Well, it’s been a slow month, and historically, this is not out of the ordinary. For reasons that elude me, May is a little bit sluggish. However, Seattle's home prices have marched forward as usual.
A quick glance of our “Seattle Proper” neighborhoods (which I define as North to Maple Leaf and South to Seward Park) shows the number of sold units has dropped as compared to April (although the month isn’t officially over yet). April saw 618 sold homes compared to May’s 454 sold homes. This could catch up in the coming 5 days, but it’s not likely if you ask me.
Here is how the numbers looked:
Median Size: 1500 sq. ft. | Median bed/bath: 3/1.75 | Median list price: $599,950 | Median Sold: $625,001
Median Size: 1500 sq. ft. | Median bed/bath: 3/1.75 | Median list price: $599,950 | Median Sold: $636,000
While list prices remained the same from April to May, the sold prices have increased by $11,000 in one month. (YES, you read that right. $11k. YIKES. So, yes—one month of price hikes adds $11K to your mortgage…)
My prediction is that June’s Seattle real estate market will be BUSTING as it usually is. Prices are still climbing, but so are interest rates. This could add an interesting element to my next update.

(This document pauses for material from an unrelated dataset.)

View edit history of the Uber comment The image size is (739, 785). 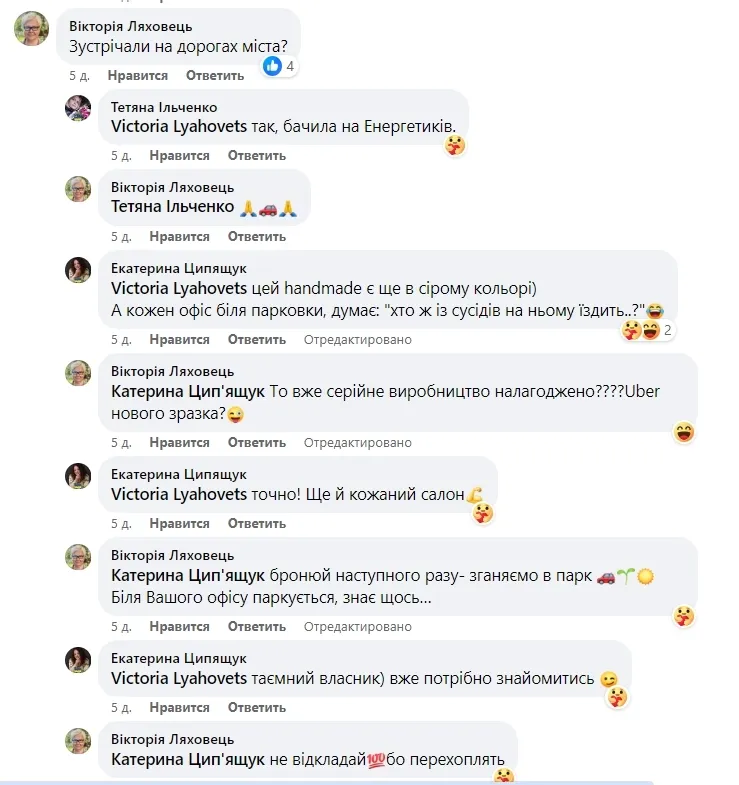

The Fed is planning on making a few announcements regarding interest rates next month, and it’s expected that Janet Yellen will keep the base rate the same this quarter but potentially raise it in October. This could cause interest rates to increase. For now, we should remain relatively similar. However, the market is speculating on the news, and any anticipated news from the fed causes temporary increases in our mortgage rates. This too shall pass.
Octobers news might be very different and a interest hike may be here to stay. Time will tell.